Can you put the lines of the entries, from the line containing "Screen dimensions: 674x597" through the end of the entries, into a JSON list of strings with one string per line, skipping blank lines and leaving out the pictures?

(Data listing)
+ + + + +
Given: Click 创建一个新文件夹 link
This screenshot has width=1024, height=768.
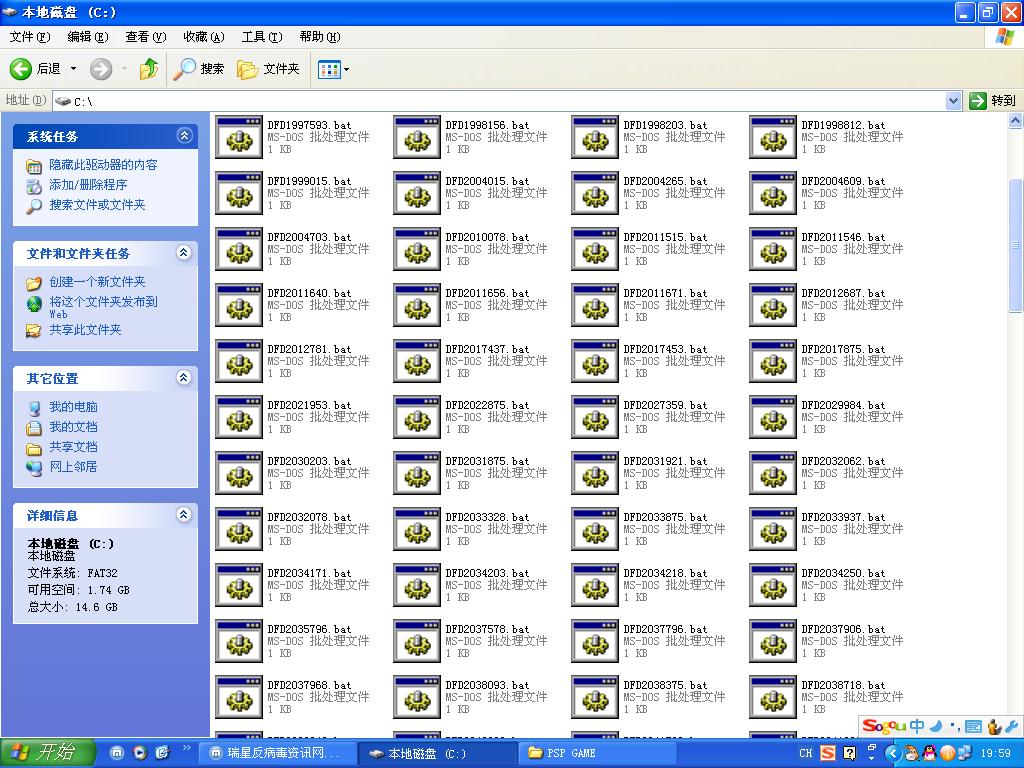Looking at the screenshot, I should tap(97, 282).
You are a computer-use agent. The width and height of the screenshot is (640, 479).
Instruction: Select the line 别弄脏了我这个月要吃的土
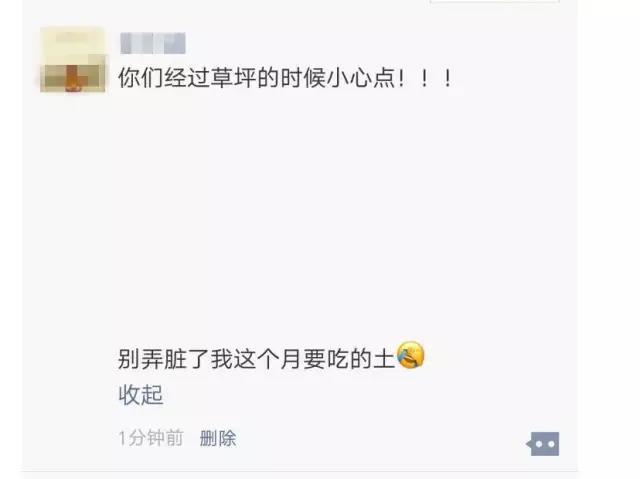pyautogui.click(x=257, y=359)
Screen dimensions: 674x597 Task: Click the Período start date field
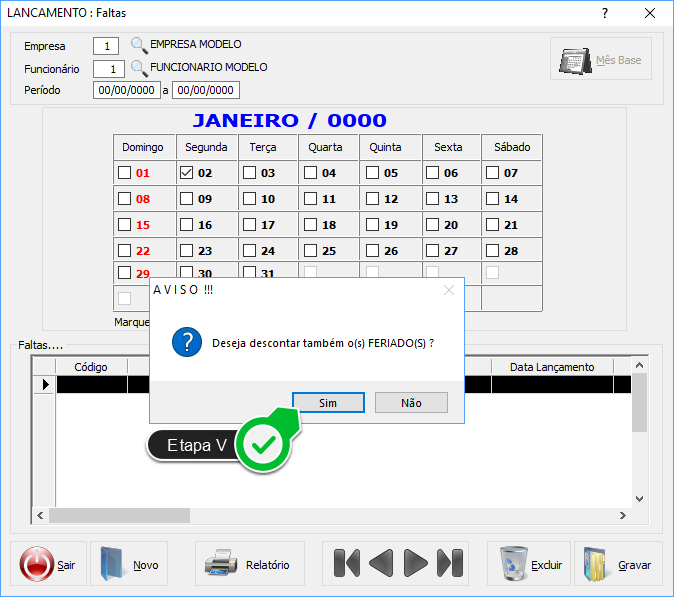[126, 90]
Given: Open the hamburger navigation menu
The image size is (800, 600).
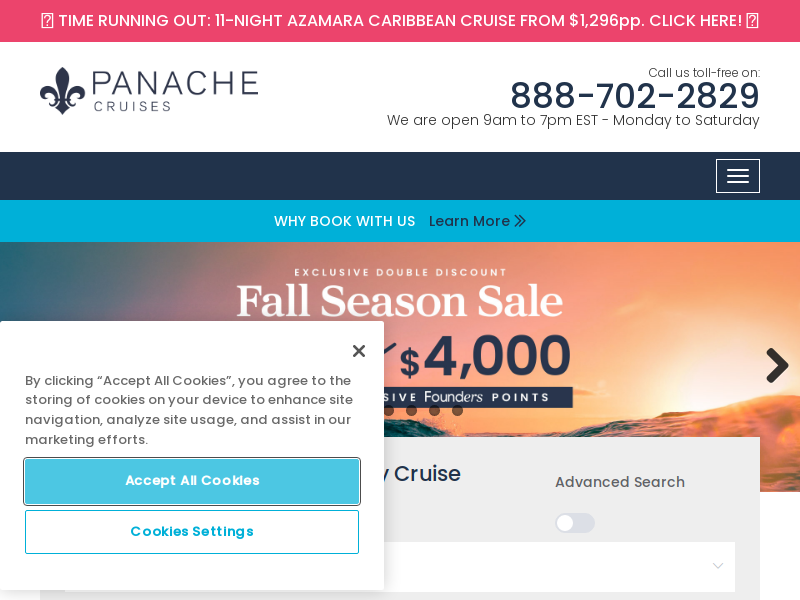Looking at the screenshot, I should pos(737,176).
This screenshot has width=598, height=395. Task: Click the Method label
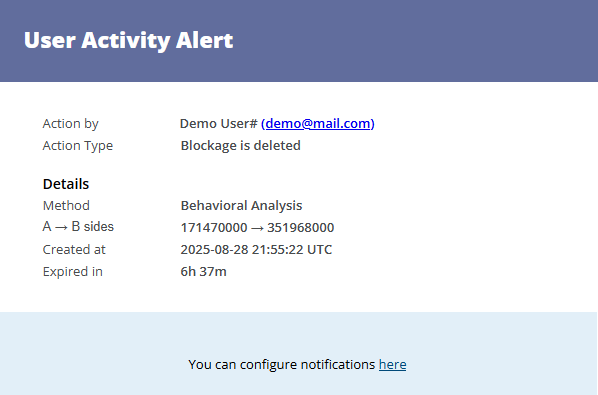[66, 206]
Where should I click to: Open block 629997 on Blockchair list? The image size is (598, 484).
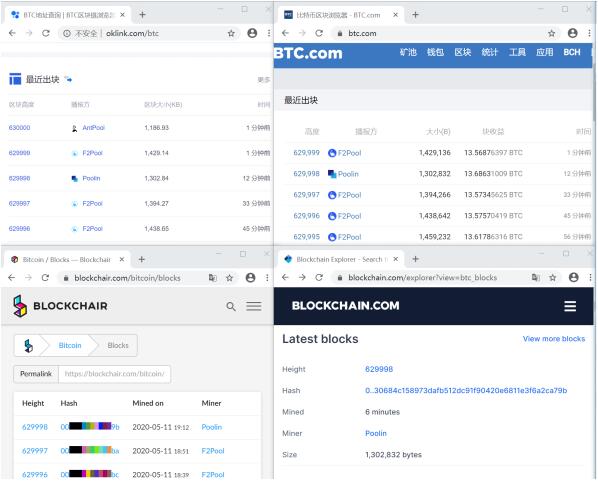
+ + + + +
- **Exercise answer**:
[
  "Screen dimensions: 674x597 Task: Click the Período start date field",
  "[126, 90]",
  "Given: Open the hamburger navigation menu",
  "The image size is (800, 600).",
  "Looking at the screenshot, I should pos(737,176).",
  "This screenshot has width=598, height=395. Task: Click the Method label",
  "[66, 206]",
  "Where should I click to: Open block 629997 on Blockchair list? The image size is (598, 484)."
]